Copy the stretch of the arthritis program talk from "So, with that" through "specific program reviewed.", renaming "Lunch and Learn" to "webinar".

Source document:
------------------------

The Osteoarthritis Action Alliance, Centers for Disease Control and Prevention, Arthritis Foundation and many other organizations have recognized the importance of AAEBIs is for people with arthritis. In fact, in the National Public Health Agenda for Osteoarthritis 2020 update lovingly referred to AAEBIs the agenda. The very first strategy listed is to promote evidence based self-management programs and behaviors as non-drug interventions for adults with OA now, and even though that strategy is specific to osteoarthritis, it certainly applies to other types of arthritis as well.
So, with that groundwork, let’s look at the agenda for today’s Lunch and Learn program about expanding the menu of AAEBIs. So, during the first part we will look at the background of purpose of the review process and, as I had mentioned will take a peek behind the curtain at how the AAEBI criteria and processes for recognition were established. We’ll then look at the list of newly recognized programs in all its glory, get a snapshot of each of the newly recognized programs, and hear about next steps for anyone who might be interested in having a specific program reviewed.
So, the CDC previously conducted the AAEBI review process, and you might have also heard them referred to as lifestyle management programs for arthritis. There were five recognized physical activity programs and 2 recognized self-management programs, and we will make sure you know what those five recognized physical activity programs are that were already on the list. Several programs were on the promising or watch list and as part of the review process we looked at all of those programs on the promising and watch list. The CDC Arthritis Program funded the Action Alliance to update and conduct a new AAEBI review process in late 2020 and the La action alliance conducted that review process and built on the CDC previous process to do that. So, what’s the what’s the purpose of the review process?

------------------------

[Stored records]
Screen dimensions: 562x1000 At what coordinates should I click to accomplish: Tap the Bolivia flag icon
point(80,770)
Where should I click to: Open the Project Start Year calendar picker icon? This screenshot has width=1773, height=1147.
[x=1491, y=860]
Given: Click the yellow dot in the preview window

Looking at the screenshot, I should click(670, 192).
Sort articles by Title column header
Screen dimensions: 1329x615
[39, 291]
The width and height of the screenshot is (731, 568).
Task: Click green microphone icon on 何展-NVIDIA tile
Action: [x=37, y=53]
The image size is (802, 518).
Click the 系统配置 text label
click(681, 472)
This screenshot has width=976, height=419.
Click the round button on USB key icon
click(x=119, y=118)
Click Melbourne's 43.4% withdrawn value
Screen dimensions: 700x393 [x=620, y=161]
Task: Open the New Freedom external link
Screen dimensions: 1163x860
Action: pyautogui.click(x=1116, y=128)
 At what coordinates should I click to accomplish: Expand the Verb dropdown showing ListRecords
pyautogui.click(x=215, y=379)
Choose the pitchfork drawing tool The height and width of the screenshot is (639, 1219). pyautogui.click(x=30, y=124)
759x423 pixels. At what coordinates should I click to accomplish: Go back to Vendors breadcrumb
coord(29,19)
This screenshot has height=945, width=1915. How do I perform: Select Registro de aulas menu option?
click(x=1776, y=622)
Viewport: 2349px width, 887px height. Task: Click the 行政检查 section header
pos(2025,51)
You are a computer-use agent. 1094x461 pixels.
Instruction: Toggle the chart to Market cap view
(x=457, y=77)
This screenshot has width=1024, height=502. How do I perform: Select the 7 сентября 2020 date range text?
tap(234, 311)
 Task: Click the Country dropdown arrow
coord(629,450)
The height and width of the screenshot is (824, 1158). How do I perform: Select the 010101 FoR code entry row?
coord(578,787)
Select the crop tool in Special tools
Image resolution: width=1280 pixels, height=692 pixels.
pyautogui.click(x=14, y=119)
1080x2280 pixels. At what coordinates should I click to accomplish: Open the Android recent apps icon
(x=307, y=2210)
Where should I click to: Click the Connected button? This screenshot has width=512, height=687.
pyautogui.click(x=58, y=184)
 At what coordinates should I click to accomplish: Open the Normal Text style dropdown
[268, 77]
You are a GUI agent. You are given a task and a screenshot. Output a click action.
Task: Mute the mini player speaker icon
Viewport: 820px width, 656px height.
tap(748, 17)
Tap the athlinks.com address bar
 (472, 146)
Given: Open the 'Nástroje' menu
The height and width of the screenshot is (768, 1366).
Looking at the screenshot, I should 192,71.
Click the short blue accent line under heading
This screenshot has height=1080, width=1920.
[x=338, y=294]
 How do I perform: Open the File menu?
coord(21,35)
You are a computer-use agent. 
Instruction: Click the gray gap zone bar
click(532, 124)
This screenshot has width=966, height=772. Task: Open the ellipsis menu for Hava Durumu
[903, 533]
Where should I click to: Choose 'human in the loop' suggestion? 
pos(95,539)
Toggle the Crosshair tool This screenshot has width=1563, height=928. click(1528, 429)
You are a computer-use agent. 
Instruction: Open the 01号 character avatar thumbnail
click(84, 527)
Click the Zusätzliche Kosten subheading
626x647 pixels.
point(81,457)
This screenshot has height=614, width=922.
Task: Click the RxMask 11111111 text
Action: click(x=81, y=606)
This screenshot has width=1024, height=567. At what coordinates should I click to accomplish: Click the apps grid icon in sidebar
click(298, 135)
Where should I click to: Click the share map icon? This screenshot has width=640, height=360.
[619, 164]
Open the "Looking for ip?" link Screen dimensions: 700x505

------------------------

Written solution:
So, with that groundwork, let’s look at the agenda for today’s webinar program about expanding the menu of AAEBIs. So, during the first part we will look at the background of purpose of the review process and, as I had mentioned will take a peek behind the curtain at how the AAEBI criteria and processes for recognition were established. We’ll then look at the list of newly recognized programs in all its glory, get a snapshot of each of the newly recognized programs, and hear about next steps for anyone who might be interested in having a specific program reviewed.